Thursday, January 20, 2011

Heaps of Rubble

I've been thinking lately about faith, and about what life looks like after faith has fallen apart. So many of us, particularly in my generation, have reached a point in life where circumstances, or education, or our own questioning, brought us to a point of doubt--and then beyond.
Like many of my peers, I grew up with a strong sense of commitment to God, faithfulness to my local Christian church, and a passion to make that God known. My faith in God was a strong wall - a place of protection and comfort, of direction and purpose. It guided my decisions and gave my life meaning.
Then the hard times came. A [liberal arts] education started running cracks through the mortar of my assumptions. Suffering--my own, and that of the world at large--tore at the bricks so carefully laid. A deep spiritual and emotional darkness descended over my life, and crumbled the few remaining bits of wall. When light at last began to dawn, I found myself disoriented, standing in a heap of rubble, with dust and smoke drifting past me into the obscure distance.
Out of the haze, I eventually began to discern other figures. They stood amidst their own heaps of rubble, shaking their heads and sorting the confusion of their own crumbled faith. Many of them dusted themselves off and began to walk away. Some chose to walk in the direction of the receding darkness, while others followed the rays of light that cut through the swirling dust. Still others slowly began rebuilding, right where they stood. They lifted each brick, brushed it off, and put it back in place.
As for myself, I spent quite a while in that rubble. I was angry about it, I grieved the loss of my wall, and I watched closely what others were doing. Then, almost without knowing it, I picked up one of my bricks and laid it on the ground in front of me. I laid another after that, and then another. Over time, I found I was laying a path. Not a path with a definite destination, to be clear, but one that circled and wove its way through (and perhaps beyond) the debris. I'm still laying that path, dusting off the old bricks, mixing in a few new ones, even occasionally stepping off the pavers into the mud. It has turned out to be a confusing, hopeful, sometimes painful, joyful adventure - finding my way forward on this path of faith.
One of the greatest surprises of this stage of my faith has been the communion that has grown with other rubble-dwellers. Regardless of what we've chosen to do with our heaps of debris, we have in common this experience - our once trusted walls have crumbled, we have breathed the dust of their extinction. Our eyes have burned with the fine grit of crushed faith, and we have grieved the loss of what we once held dear. Our conversations grow out of deep empathy and shared questions. We have suffered, perhaps not together, or identically, but still alongside one another; we have learned of darkness and doubt and shock. As we chart our courses in the wake of this disaster, our parallel experiences draw us together.

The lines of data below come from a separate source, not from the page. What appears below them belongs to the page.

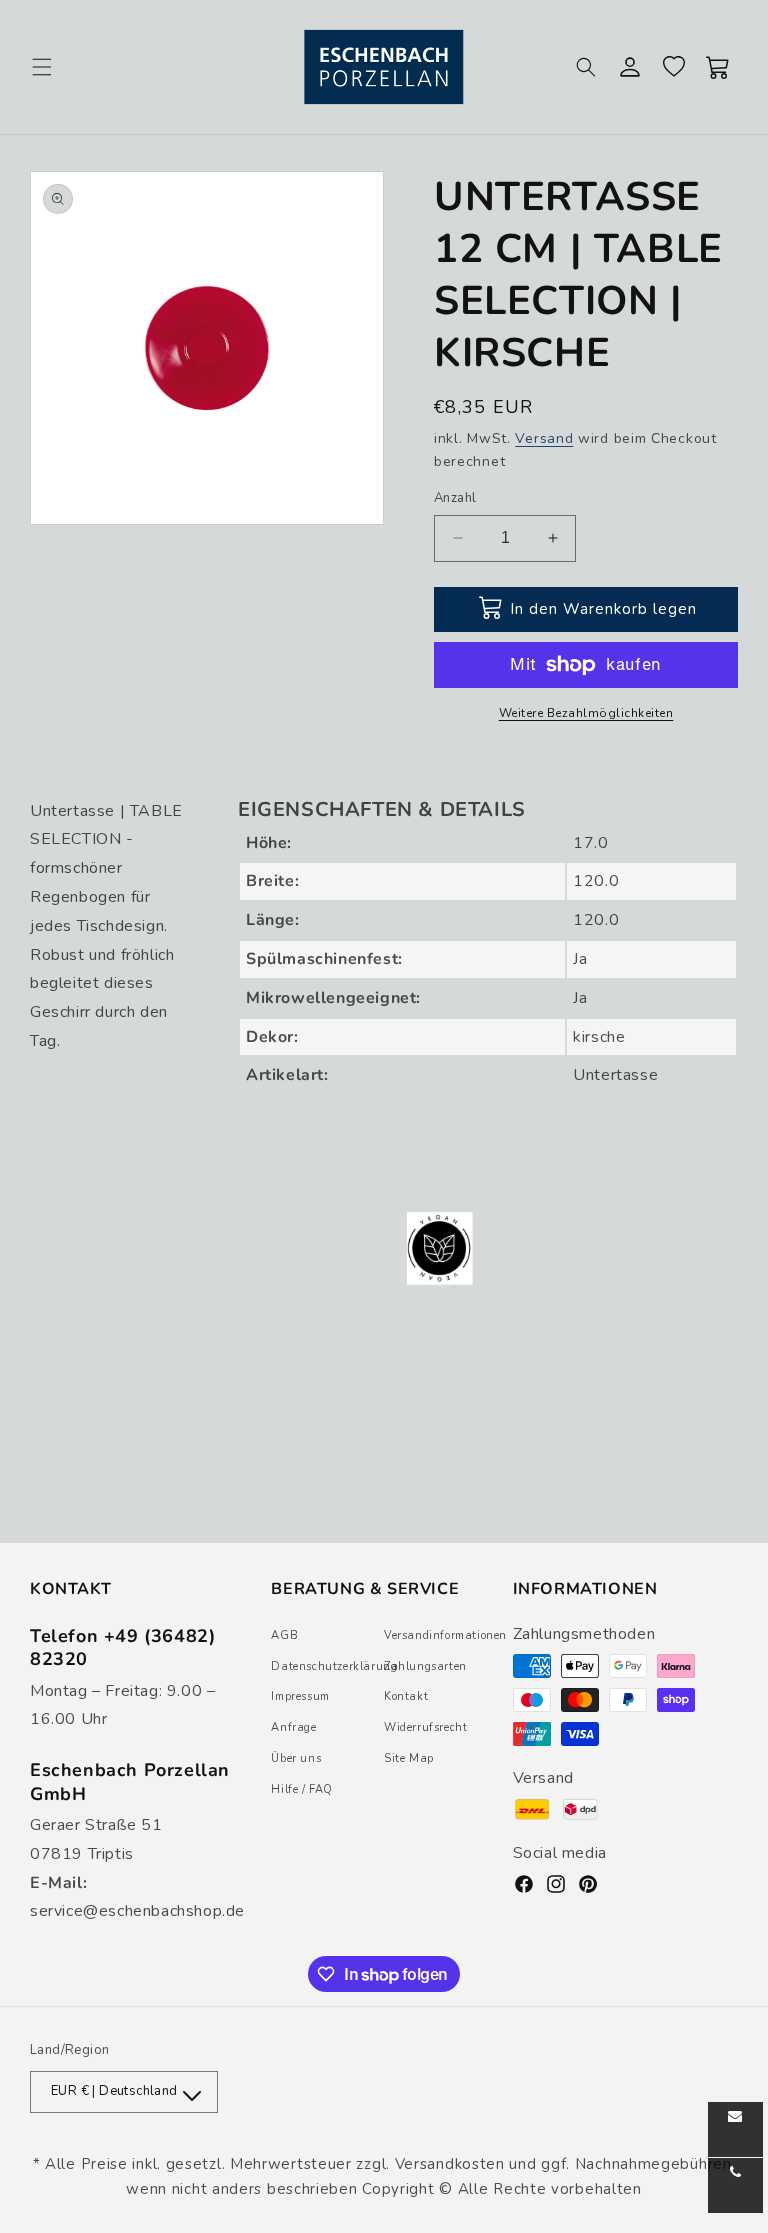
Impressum (300, 1696)
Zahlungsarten (425, 1666)
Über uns (296, 1758)
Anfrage (293, 1727)
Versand (544, 438)
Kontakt (406, 1696)
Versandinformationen (445, 1635)
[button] (42, 67)
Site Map (409, 1758)
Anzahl (455, 498)
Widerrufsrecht (425, 1727)
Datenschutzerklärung (334, 1666)
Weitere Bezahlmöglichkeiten (586, 713)
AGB (284, 1635)
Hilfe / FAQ (302, 1789)
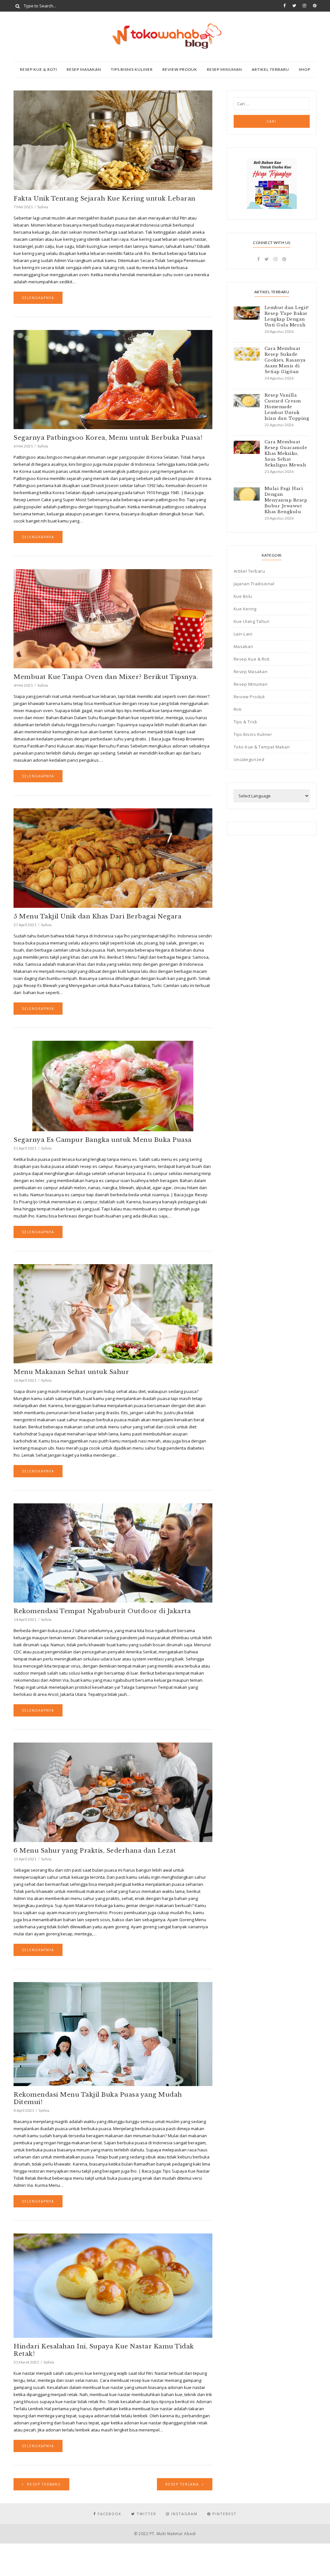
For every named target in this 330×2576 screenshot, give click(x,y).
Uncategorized (249, 759)
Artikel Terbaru (270, 69)
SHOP (304, 69)
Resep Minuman (224, 69)
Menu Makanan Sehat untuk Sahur (71, 1372)
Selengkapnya (38, 298)
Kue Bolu (243, 596)
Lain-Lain (243, 634)
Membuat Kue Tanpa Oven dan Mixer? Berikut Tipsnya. (106, 677)
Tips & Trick (245, 722)
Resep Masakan (84, 69)
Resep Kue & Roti (38, 69)
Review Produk (179, 69)
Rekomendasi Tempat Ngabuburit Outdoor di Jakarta (102, 1611)
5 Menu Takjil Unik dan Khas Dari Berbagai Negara (97, 916)
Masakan (243, 646)
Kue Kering (245, 609)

Some of us will walk away, some of us will rebuild, some of us will survey the confusion indefinitely. So far, there seems to be no one "right way" to sort out this loss. While our future paths might lead in varied directions, we are comforted, and yes--blessed--by the privilege of this shared memory. What we may or may not do in the days to come remains to be seen, but this we do know: we are held together in the solidarity of the rubble.